Quantos aos restantes arguidos detidos, Carlos Alexandre deixou muitos reparos a Jéssica Antunes, filha de Hernâni, dizendo que a “que a visão angelical e um pouco displicente que nos foi apresentada não corresponde à verdadeira personalidade de Jéssica Antunes”. Para rematar: “Não se pode comungar nos ganhos e no trem de vida, sem se comungar também nas responsabilidades”. Esta arguida ficou sujeita a apresentações bi-semanais numa esquadra da PSP, proibição de se ausentar do território nacional, com apreensão do passaporte, prestação de caução de 500 mil euros e proibição de contactos com os co-arguidos e de gestão de empresas suspeitas no processo
Quanto a Gil Loureiro, economista, percebe-se que um pausa durante o seu interrogatório para conversar com o seu advogado acabou por o beneficiar: “A postura contrita que assumiu no início esbarra, ao fim de algumas horas e após conferência com o seu advogado, com a assunção de que, afinal, o que tem é uma mera expectativa de que o sr.
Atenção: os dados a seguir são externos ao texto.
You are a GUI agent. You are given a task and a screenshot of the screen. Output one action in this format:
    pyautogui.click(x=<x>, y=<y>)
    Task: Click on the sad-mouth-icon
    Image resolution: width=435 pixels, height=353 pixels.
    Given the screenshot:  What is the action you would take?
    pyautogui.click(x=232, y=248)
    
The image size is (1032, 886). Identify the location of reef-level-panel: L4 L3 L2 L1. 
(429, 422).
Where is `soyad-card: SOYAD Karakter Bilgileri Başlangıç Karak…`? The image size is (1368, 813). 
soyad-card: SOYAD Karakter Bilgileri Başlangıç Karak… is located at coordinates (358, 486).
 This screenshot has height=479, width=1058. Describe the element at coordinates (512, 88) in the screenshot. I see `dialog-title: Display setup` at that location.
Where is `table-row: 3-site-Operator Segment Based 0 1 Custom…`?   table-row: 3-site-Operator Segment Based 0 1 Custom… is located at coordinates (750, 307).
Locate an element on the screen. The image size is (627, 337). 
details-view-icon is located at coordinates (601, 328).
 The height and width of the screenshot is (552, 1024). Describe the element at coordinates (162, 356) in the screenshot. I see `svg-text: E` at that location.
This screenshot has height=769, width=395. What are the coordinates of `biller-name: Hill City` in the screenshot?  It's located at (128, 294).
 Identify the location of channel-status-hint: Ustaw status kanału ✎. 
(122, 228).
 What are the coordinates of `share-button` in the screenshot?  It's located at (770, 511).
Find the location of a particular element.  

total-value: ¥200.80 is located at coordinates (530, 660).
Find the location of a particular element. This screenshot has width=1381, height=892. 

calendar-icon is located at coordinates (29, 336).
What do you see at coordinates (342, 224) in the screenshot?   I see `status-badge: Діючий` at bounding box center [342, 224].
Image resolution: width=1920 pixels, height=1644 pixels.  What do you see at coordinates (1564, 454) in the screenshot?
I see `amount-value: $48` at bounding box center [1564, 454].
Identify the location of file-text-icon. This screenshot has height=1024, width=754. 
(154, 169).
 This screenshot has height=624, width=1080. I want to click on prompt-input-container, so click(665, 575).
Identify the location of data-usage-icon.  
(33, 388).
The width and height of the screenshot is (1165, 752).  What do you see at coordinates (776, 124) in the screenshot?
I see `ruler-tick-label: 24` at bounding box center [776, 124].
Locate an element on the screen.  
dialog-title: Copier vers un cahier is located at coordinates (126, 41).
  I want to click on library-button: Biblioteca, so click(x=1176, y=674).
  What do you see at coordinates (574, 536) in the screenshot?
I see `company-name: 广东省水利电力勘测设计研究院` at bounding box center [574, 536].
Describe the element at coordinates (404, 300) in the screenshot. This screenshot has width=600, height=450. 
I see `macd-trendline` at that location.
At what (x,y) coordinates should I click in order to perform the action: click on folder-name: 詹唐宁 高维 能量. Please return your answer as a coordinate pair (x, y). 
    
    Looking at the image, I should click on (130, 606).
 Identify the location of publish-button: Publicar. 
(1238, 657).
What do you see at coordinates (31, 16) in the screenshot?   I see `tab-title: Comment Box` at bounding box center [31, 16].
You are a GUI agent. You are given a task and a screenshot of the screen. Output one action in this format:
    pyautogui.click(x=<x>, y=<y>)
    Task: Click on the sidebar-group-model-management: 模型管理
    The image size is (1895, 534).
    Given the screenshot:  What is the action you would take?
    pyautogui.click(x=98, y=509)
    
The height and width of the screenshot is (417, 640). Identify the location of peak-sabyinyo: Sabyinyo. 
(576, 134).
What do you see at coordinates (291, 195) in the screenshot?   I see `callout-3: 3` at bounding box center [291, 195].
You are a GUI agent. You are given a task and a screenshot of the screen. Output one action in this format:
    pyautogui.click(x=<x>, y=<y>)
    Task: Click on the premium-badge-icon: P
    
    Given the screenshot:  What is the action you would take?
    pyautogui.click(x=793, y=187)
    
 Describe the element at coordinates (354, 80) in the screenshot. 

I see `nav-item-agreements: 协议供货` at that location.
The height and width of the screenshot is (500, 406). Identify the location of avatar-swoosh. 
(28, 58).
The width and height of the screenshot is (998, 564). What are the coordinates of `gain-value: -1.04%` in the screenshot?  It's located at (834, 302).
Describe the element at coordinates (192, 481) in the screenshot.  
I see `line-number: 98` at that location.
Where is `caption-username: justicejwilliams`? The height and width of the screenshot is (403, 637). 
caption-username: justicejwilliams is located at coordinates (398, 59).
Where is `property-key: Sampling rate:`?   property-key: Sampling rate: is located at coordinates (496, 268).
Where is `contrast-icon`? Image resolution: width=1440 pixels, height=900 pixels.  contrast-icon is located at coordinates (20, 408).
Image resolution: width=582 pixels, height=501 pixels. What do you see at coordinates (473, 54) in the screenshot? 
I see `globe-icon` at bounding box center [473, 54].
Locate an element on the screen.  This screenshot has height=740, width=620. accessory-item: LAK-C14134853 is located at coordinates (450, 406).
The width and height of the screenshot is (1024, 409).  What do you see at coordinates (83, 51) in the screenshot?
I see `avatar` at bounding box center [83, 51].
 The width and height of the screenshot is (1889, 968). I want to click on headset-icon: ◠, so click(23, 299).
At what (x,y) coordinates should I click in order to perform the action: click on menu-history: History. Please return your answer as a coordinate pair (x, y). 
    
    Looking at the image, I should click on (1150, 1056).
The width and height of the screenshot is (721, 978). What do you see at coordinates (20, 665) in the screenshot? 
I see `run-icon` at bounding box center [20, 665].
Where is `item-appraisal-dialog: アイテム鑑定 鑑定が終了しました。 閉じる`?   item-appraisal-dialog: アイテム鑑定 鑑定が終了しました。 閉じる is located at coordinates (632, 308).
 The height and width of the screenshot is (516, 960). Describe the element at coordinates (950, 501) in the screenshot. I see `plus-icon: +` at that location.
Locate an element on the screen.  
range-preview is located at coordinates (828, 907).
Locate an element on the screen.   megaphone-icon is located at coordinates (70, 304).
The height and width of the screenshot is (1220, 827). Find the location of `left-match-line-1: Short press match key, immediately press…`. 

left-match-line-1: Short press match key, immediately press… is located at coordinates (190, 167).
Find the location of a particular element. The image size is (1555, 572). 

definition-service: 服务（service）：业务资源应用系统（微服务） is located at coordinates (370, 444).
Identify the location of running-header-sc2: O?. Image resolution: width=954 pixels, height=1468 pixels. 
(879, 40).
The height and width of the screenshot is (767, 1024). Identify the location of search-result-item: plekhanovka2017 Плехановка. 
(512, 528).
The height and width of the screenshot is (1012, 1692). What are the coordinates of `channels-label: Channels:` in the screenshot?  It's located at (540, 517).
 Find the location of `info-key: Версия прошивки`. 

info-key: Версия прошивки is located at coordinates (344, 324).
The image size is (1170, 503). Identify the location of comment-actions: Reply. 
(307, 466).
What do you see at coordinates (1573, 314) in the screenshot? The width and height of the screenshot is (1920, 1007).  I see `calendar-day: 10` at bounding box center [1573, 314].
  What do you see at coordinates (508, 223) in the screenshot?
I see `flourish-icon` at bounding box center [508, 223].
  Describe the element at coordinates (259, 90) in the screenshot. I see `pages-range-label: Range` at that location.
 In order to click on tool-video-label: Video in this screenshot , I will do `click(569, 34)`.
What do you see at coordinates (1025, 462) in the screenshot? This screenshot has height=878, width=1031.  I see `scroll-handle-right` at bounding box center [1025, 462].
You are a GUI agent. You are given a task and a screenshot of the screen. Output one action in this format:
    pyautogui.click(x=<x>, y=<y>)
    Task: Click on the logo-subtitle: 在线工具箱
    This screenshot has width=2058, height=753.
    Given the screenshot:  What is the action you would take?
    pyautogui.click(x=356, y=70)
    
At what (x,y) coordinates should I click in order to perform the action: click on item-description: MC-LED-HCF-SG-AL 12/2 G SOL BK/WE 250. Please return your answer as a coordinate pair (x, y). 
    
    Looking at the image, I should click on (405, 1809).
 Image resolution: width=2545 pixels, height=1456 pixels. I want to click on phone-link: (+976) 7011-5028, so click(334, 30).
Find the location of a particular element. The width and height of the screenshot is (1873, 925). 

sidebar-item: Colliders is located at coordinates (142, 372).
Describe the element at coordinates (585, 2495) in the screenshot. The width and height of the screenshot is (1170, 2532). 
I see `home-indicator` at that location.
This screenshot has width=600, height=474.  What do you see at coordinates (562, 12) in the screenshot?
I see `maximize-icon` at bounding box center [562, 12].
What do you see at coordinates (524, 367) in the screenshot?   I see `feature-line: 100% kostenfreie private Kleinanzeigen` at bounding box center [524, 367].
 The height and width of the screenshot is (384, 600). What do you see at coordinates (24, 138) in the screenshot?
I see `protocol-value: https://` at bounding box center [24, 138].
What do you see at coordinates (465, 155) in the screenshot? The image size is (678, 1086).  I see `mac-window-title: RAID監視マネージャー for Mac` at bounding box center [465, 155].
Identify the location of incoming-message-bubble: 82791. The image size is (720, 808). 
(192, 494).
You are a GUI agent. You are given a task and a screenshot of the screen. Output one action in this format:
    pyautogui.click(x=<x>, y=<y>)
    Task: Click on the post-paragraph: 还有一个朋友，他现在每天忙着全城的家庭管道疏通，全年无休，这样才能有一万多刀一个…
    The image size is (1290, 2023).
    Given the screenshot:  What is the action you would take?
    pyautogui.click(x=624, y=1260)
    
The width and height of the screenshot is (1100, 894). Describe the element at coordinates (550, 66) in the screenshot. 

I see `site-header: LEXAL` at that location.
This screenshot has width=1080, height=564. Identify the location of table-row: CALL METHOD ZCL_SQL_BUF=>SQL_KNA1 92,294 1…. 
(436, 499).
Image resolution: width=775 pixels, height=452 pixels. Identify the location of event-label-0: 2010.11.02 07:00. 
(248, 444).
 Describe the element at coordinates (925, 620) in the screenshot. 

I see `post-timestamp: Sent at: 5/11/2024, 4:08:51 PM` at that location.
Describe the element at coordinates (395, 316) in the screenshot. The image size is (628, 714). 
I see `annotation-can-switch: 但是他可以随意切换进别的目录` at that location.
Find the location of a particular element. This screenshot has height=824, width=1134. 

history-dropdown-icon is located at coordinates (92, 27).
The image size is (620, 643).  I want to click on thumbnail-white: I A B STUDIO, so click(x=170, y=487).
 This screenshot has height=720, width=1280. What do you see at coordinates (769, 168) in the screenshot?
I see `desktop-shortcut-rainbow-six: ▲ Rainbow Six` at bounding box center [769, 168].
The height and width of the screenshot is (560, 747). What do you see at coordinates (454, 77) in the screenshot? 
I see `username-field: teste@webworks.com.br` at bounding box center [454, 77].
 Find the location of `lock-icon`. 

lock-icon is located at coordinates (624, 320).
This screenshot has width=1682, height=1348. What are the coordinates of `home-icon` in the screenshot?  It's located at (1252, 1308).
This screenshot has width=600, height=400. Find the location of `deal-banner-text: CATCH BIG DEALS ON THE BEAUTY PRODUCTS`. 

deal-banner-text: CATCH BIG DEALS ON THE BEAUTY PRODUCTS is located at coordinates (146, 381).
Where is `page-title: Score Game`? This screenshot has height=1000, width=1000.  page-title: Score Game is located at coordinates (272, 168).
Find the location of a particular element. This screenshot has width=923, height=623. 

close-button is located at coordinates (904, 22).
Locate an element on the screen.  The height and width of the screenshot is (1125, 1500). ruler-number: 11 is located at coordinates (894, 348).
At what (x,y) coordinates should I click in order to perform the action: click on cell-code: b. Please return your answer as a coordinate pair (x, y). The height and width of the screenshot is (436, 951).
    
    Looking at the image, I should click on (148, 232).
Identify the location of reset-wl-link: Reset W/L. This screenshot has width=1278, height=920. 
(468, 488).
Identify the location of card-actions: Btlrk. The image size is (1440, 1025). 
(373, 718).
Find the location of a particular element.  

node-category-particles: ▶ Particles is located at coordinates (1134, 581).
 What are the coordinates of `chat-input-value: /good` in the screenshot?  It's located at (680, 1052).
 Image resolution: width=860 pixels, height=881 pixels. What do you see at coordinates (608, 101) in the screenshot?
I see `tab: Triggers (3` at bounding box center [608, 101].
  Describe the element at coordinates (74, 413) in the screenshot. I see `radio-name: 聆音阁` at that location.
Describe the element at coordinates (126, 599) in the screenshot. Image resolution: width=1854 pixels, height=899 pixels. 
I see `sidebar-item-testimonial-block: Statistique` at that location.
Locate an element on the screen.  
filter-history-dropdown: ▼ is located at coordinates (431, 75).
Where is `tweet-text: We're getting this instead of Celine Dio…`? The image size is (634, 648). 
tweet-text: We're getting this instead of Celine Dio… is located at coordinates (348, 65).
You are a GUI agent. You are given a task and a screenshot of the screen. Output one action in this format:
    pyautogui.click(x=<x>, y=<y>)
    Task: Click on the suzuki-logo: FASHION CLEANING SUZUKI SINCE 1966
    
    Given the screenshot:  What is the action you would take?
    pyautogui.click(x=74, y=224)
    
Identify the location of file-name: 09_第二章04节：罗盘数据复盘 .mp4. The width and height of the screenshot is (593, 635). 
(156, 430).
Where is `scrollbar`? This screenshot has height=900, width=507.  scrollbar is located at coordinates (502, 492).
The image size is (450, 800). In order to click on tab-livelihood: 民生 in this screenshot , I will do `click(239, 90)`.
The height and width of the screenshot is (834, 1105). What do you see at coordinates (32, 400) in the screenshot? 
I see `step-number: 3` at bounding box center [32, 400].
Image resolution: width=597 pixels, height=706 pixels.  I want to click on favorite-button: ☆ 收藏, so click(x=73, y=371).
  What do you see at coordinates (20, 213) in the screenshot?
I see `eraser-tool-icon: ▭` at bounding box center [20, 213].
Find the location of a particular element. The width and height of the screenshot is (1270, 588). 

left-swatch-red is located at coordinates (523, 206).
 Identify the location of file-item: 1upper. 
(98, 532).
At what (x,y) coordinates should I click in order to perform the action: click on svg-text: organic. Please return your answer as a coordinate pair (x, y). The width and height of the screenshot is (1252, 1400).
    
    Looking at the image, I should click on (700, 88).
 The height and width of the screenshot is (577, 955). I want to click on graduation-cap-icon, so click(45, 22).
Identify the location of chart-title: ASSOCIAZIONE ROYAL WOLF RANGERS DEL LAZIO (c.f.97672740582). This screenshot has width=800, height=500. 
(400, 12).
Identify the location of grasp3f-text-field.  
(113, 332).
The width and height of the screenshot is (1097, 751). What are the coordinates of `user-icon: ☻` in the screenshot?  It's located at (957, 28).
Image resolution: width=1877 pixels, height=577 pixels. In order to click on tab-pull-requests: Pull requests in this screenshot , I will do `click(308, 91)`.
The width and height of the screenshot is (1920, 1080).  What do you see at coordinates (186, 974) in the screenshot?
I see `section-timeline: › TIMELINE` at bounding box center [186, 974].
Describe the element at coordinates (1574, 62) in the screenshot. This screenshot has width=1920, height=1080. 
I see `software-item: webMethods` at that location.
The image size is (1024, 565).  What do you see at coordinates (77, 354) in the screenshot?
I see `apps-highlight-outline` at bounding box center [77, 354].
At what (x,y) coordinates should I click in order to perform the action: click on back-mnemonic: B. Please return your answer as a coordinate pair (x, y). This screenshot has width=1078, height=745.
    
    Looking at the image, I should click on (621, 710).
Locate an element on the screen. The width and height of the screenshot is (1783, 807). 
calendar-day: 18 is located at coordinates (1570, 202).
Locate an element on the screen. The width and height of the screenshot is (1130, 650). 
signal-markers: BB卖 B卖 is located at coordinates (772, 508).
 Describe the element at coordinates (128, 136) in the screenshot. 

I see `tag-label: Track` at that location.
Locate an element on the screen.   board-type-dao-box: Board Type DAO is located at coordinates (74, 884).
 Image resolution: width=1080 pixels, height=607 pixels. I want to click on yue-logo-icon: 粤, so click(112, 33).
Hernâni o contemple e tudo o que detém é em nome dele”. Este arguido contou que há umas semanas Hernâni Vaz Antunes tinha sido alertado para uma inspecção das Finanças de Braga, o que o levou a “limpar” alguns escritórios. Em interrogatório, revelou onde se encontravam os documentos anteriormente escondidos. À semelhança de Jéssica Antunes, também ficou obrigados a apresentações bi-semanais na PSP, proibição de se ausentar do território português (com apreensão do passaporte), pagamento de 250 mil euros de caução e proibição de contactos com arguidos e de gestão de empresas sob suspeita no processo.